Après cette décision, j'étais sentie faible, honteuse d'avoir déçue mes parents. Je m'étais emmuré dans un silence qui avait plongé mes doux protecteurs dans l'incompréhension.
Enfin, cette époque est révolue. Avec leur soutien, j'ai passé cette épreuve et j'en suis sortie plus forte pour affronter la vie ainsi que grandit par l'attention et l'amour offert par mon entourage.
Je m'ennuie. Face à ma fenêtre où se meurent les gouttes de la pluie, j'essaie de faire un point sur moi-même.
Dans le cas où je devrais écrire une biographie. Comment débuterais ce journal intime reflétant mon parcours ?
« Il était une fois » ou encore « Je pense donc je suis » ou « Face à ma fenêtre où coule la douce pluie, je réfléchis » ?
Je souris, pendant à l'idiotie de mes pensées. Un peu de sérieux voyons. Je m'étire et me lève.
Ce n'est pas le moment de s'égarer. Dans une semaine, c'est Noel ! Mes parents ont prévu de fêter l'occasion avec un petit séjour à Venise.
Un hôtel situé près du lagon avec tout le confort nécessaire. J'attends ce voyage avec impatience, heureuse de quitter la France pour aller dans la ville la plus romantique du monde.
Ma mère m'avait prévenu qu'il allait faire frais 0° au lieu des -10° à Rys. J'avais approuvé la décision, heureuse de gagner quelques degrés de chaleur.
Bonnets de toutes les couleurs, cache-oreilles, écharpes, manteau… La valise a atteint son niveau de contenance maximum.
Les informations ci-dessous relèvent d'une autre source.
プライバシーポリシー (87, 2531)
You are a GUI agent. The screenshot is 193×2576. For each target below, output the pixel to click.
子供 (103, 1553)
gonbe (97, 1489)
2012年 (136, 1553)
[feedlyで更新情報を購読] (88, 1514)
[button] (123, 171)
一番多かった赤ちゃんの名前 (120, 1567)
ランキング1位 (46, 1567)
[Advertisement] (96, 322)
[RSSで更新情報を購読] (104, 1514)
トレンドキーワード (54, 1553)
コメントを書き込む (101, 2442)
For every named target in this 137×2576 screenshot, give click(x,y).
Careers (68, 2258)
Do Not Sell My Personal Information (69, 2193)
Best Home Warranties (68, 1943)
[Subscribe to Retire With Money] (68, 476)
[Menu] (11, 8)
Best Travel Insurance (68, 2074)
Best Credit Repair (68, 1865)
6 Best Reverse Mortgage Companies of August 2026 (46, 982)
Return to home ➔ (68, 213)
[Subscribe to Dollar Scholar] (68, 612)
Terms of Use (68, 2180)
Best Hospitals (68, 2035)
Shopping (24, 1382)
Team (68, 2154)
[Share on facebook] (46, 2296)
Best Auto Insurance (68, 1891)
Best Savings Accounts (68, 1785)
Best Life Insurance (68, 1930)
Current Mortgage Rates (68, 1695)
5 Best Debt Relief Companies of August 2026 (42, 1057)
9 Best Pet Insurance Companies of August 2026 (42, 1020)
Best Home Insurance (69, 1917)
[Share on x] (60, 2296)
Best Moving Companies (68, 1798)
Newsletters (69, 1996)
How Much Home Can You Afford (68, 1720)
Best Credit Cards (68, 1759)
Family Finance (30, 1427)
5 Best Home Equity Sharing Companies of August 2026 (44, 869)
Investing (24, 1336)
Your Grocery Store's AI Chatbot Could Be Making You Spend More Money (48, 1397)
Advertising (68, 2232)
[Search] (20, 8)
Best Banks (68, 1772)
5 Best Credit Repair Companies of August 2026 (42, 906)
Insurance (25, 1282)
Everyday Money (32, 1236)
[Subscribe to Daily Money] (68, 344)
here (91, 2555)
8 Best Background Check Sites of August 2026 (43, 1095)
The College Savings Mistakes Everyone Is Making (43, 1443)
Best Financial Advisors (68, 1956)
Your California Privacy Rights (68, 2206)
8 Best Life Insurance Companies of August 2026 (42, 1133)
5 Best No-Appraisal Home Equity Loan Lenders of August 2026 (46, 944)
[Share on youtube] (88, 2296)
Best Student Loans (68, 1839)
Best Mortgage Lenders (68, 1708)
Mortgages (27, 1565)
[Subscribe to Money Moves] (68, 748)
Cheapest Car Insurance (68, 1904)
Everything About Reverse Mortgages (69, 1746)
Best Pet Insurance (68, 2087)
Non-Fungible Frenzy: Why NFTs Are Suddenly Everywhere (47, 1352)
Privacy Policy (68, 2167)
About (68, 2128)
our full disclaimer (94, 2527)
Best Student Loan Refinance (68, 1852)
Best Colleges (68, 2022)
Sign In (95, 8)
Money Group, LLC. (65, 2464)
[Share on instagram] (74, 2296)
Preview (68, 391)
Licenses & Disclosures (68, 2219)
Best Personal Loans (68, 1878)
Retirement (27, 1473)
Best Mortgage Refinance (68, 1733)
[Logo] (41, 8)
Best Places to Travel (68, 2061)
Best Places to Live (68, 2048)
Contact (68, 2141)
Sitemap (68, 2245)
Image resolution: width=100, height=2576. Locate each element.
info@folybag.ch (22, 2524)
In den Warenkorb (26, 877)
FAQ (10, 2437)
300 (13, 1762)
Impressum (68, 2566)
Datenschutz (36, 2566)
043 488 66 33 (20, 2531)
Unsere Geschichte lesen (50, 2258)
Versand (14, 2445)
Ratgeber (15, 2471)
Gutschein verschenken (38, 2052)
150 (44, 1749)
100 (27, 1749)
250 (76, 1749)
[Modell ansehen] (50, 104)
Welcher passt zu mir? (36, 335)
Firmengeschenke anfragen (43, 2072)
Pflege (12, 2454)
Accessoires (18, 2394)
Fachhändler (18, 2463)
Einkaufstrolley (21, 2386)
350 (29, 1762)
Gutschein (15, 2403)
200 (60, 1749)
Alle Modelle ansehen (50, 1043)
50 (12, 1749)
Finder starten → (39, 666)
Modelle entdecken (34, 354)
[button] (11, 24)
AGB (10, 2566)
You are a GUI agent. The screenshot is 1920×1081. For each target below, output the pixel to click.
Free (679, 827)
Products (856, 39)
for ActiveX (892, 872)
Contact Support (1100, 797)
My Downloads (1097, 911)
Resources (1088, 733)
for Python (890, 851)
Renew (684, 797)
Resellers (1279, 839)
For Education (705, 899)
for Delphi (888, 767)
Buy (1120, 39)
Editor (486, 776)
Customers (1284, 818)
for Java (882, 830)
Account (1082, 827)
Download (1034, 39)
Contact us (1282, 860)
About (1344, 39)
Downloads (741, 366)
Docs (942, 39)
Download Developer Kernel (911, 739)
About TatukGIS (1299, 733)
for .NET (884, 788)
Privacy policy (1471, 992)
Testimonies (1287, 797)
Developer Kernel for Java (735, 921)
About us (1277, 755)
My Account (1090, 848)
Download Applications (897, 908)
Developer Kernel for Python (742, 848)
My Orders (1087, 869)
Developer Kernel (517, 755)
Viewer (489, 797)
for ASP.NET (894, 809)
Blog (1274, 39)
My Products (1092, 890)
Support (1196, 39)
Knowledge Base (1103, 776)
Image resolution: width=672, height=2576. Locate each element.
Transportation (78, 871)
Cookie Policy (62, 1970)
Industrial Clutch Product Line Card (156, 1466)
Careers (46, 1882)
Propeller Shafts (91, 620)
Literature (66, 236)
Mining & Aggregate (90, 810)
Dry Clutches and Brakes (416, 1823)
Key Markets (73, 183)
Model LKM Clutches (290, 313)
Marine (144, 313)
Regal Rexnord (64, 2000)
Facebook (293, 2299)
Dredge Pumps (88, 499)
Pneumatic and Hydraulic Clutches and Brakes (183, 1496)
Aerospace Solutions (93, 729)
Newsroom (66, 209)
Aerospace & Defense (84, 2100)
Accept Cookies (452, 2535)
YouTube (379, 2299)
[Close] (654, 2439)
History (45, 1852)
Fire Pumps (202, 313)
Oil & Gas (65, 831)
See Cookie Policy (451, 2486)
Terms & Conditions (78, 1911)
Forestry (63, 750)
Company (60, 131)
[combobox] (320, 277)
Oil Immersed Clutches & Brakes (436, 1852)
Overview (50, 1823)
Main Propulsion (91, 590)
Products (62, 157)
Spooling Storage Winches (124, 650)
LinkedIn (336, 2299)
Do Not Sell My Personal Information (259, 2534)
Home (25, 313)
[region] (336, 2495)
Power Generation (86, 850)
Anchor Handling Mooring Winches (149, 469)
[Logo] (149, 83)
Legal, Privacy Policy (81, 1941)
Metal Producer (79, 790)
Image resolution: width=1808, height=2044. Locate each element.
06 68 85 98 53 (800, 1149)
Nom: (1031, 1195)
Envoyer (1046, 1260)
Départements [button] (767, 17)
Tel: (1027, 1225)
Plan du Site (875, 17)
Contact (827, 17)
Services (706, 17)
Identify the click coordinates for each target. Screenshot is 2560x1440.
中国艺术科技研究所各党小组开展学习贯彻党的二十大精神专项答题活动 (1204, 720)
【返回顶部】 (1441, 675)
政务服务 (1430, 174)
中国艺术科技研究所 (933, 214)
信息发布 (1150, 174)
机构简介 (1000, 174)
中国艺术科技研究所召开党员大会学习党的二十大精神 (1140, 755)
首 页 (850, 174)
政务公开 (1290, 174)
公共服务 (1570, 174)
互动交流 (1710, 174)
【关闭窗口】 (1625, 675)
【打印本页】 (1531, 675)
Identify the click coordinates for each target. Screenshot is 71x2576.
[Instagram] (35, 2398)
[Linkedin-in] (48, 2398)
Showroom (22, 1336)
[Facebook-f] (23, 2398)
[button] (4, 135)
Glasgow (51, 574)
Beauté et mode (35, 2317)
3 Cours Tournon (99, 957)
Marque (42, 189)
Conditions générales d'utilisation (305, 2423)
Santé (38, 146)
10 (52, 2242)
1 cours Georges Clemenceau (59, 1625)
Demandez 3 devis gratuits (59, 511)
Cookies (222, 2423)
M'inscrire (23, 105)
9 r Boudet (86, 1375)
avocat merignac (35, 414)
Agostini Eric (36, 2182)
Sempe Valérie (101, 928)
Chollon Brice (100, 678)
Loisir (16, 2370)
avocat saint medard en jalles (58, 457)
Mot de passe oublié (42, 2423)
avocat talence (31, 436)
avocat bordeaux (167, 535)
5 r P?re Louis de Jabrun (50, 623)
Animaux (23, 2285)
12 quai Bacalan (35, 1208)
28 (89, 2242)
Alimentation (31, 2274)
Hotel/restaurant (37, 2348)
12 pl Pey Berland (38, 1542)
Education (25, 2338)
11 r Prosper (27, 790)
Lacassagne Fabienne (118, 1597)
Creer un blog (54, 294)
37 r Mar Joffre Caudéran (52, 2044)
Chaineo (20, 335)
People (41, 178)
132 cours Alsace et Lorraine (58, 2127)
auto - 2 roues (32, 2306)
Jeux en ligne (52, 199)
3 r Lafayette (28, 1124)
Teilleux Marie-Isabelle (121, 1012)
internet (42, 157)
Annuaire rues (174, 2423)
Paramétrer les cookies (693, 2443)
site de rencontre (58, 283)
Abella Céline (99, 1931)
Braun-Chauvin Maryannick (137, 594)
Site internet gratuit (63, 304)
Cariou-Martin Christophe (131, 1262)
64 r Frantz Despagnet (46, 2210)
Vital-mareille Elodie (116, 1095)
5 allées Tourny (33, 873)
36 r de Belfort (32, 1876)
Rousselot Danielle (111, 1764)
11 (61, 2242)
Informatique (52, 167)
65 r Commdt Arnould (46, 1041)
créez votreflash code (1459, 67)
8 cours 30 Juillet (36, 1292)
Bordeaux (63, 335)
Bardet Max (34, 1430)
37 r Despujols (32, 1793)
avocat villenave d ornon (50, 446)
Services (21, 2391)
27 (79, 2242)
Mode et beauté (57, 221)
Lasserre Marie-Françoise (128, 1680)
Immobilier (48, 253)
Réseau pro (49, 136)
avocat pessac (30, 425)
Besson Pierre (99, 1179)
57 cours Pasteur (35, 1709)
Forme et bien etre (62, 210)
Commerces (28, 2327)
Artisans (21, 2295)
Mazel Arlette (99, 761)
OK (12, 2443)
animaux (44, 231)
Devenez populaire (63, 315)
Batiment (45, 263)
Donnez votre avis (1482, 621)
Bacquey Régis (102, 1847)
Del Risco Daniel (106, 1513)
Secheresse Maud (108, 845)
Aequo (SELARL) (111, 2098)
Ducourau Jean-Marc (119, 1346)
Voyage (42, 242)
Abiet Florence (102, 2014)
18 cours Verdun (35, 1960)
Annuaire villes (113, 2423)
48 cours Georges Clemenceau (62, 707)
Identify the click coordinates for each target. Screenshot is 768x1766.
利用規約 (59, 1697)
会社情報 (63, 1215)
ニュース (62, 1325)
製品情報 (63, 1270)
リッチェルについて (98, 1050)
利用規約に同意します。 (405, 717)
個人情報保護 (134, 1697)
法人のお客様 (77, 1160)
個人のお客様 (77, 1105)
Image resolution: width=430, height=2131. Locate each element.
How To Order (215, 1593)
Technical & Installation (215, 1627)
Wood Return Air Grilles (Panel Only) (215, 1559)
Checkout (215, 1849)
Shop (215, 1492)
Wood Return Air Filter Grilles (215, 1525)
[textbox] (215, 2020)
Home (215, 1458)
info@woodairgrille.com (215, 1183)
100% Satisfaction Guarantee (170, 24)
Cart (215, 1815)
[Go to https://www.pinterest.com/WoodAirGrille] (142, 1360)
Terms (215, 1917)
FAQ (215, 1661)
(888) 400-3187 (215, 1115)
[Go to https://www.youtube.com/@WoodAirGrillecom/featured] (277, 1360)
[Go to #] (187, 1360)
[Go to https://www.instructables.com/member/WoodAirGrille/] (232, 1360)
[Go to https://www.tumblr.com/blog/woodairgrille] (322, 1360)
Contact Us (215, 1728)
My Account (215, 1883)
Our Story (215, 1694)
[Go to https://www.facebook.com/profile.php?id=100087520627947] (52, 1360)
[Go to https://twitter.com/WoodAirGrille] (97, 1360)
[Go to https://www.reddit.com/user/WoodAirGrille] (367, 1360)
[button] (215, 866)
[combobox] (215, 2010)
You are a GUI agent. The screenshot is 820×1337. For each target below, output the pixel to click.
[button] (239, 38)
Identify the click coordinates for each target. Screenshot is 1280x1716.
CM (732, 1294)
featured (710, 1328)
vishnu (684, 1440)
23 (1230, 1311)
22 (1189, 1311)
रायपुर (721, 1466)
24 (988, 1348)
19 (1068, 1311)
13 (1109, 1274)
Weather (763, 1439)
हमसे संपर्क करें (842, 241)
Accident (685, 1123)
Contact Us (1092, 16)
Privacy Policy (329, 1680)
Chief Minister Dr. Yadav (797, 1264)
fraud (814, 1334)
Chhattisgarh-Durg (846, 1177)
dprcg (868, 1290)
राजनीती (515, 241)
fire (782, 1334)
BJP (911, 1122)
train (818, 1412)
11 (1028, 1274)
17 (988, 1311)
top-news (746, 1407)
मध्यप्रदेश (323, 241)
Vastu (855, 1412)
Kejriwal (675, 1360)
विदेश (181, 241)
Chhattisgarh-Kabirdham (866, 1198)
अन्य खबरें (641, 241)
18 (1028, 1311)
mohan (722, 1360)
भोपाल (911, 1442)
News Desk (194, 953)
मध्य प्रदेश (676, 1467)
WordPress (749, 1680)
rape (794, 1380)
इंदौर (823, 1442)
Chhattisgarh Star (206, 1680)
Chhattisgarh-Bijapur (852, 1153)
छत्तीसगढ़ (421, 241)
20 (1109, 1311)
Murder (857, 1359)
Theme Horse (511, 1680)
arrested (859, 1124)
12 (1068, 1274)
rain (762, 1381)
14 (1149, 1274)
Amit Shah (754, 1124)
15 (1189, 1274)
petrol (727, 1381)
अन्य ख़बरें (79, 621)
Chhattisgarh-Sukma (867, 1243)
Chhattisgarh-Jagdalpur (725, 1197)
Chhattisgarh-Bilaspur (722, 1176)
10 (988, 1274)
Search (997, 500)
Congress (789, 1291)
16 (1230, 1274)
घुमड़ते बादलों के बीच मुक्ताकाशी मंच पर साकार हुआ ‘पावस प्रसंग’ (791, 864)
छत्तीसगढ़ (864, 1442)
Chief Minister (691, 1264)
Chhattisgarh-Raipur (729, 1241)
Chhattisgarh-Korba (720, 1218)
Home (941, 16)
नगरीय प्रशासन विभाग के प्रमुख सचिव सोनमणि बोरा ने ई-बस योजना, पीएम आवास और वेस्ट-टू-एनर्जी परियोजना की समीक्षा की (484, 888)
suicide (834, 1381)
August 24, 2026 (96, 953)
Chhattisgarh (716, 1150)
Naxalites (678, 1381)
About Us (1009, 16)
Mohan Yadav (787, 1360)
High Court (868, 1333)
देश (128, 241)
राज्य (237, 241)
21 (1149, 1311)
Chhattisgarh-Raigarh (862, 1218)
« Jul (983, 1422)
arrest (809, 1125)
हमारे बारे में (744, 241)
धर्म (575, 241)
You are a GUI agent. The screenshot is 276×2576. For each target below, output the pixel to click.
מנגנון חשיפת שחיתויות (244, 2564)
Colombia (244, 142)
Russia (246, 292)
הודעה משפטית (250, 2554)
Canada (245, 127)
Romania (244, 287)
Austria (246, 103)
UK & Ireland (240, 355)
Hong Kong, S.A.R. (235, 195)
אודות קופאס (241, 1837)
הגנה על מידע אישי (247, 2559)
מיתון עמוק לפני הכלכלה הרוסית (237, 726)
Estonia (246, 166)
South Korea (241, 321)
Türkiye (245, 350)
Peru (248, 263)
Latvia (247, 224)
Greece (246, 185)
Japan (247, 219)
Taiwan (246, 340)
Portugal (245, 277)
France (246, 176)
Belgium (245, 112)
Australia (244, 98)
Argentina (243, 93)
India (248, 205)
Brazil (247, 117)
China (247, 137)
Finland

Les jours passent à une vitesse déconcertante. Chaque soir, après l'école, je m'empresse d'atteindre ma chambre afin de notifier d'une croix rouge la fin de la journée sur mon calendrier.
Je ne fais même plus attention à Adrien, le prodige du tennis qui est dans ma classe et qui est à tomber. Brun, les yeux bleus, fils d'un acteur international, il fait tourner toutes les têtes qu'il croise.
Ma mine de crayon glisse sur le papier de mon cahier, dessinant des formes. Le professeur radote sur platon, tandis qu'une rose prend forme dans la marge. Dans ma tête raisonne le tic-tac infernal de l'horloge de l'école qui semble prendre son temps avant d'annoncer la période de vacances.
Tic – une épine nait sur le papier.
Tac – Je tente de remettre un pétale en meilleure forme
Tic – Ma main dérape
Tac- Ma gomme tombe lamentablement sur le sol
Tic – Je vois Adrien s'abaisser pour récupérer mon bien.
Tac- il se relève et me sourit tout en tendant le carré blanc arrondi par les frottements.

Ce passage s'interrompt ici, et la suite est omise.